Companies and Brands

Has Walmart Really Peaked? Really? (WMT, DG, TGT, COST)

The death of the endless growth of Wal-Mart Stores Inc. (NYSE: WMT) is finally upon us. That is at least what J.P. Morgan Chase would lead you to believe. The bulge-bracket investment banking firm’s Christopher Horvers downgraded Walmart’s stock to Neutral from Outperform. The firm also believes that this is a $75 stock versus a prior $84 target. While this is a substantial and influential downgrade, a lot of this depends upon the stock market’s ability to march above and beyond DJIA 14,000. It also brings up an argument about taxation and the impact (or lack of impact) on spending as well as macroeconomic issues.

Horvers expects that the new 2% payroll tax will hurt Walmart’s core customers. That argument could note an interesting segue for another debate about consumer behavior under higher taxation, but that is an argument we will save for yet another day. The concern is that the $70 per month or so less per customer will curb spending in general and will hurt Walmart. The call also points that fewer trade-down wins will come Walmart’s way as we saw in the recession. Horvers thinks that the low hanging fruit has been grabbed and the real thesis is that 2012 is the year that was.
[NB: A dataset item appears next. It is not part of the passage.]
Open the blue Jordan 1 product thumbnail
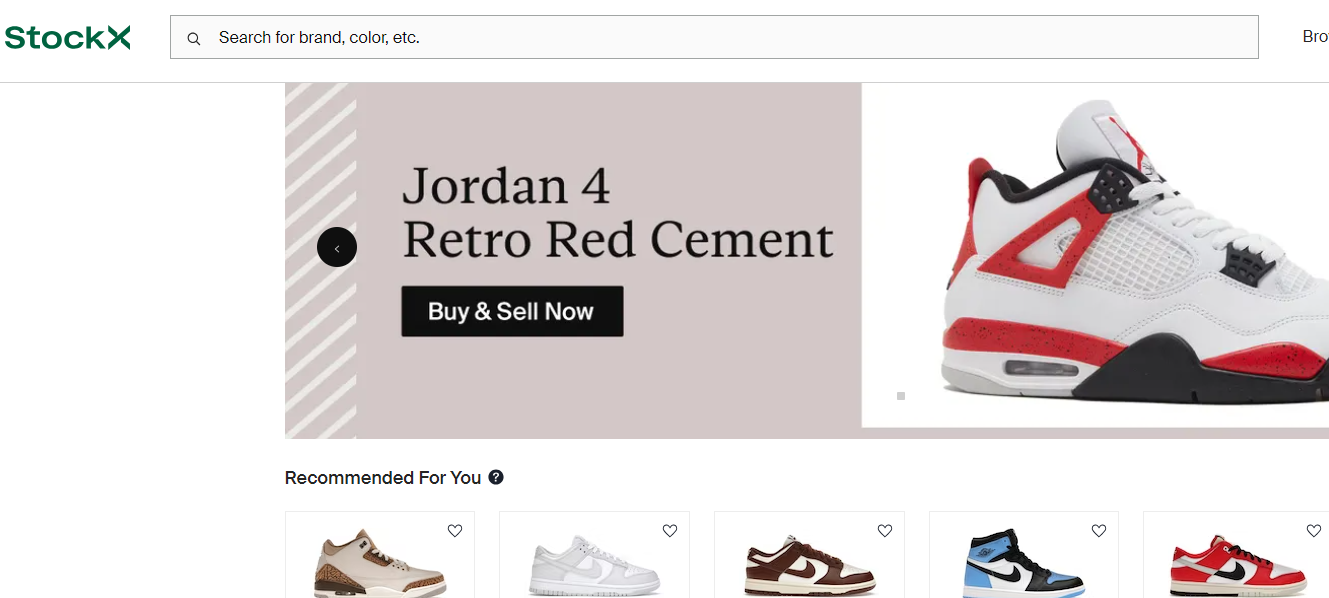Viewport: 1329px width, 598px height. coord(1022,567)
What we at 24/7 Wall St. find interesting here is that this is a call not about a trade-down, but a call about less trade and commerce in aggregate. The real question we would want to know is how this will impact Target Corp. (NYSE: TGT) with its perma-match on pricing. The research note talks about Walmart having won from the trade-down economy during and after the recession. That proved to be costly for Target Corp. (NYSE: TGT) as well. It also could impact Costco Wholesale Corp. (NASDAQ: COST) in any hopes of a trade-up. If Horvers is correct then we would consider that the backside of less spending would even read poorly for the king of the dollar stores at Dollar General Corp. (NYSE: DG). Dollar stores won during and after the recession due to the trade-down economy, but then they continued winning by “reaching up” for more spending dollars. Horvers prefers Target and Costco over Walmart now.

As far as Costco is concerned, its customers are generally much higher income than Walmart and Sam’s customers. Still, if families have close to $1,000 less in after-tax spending dollars per year, then how much will this impact bleed up while it also trickles down? Many economic and market pundits claimed during the election cycle that higher taxes on the wealthy would not have a broad economic impact on spending and consumer behavior. The higher taxes discussed in this downgrade are basically a reinstatement of the old payroll taxes, and arguably this makes everyone pay for their own social security again (or maybe, by our view). Is this a perverted view that at least the dark side of trickle down economics is real?

J.P. Morgan brings up an interesting point. If Horvers ends up being right, let’s just say that today’s downgrade of Walmart should not just be a stock downgrade. It should be a warning of a macroeconomic downgrade. We would also note that this is a larger role-reversal than if this was a downgrading from a firm other than J.P. Morgan. Coming down from a price target of $84 to $75 takes that firm’s outlook from well-above the consensus from Thomson Reuters of about $79.00 to under the consensus price target.

We would caution that maybe things are not as bad for those investors who have been wondering whether or not they should be looking at Walmart as a future stock holding. Walmart posed its first major technical breakout in a decade in 2012 and that was on the heels of a major scandal involving corruption charges in Mexico which could ultimately implicate the very top brass at the world’s largest retailer.

With Walmart shares down over 1% on Monday and again back under $70.00, the 52-week trading range is $57.18 to $77.60. This new price target still implies upside of nearly 8% for investors who decide that Walmart is simply just a stock that went back on sale. There is also that 2.3% dividend yield that is likely to go higher.

If today’s downgrade was at the peak of the run-up like we saw in September or October of last year, we would easily be siding with the research call saying that the stock had run up too far too fast and was discounting many of the risks that could be there. Now that today’s pullback takes the stock back under $70 we are less concerned than J.P. Morgan. We would also point out that Walmart has used $68 as support on three different occasions starting last November.

There is certainly no free lunch when it comes to investing. That being said, sometimes bad news is good news for those willing to take a fresh look at opportunity from a different view than that being dictated on any given morning inside of Wall St. analyst research calls.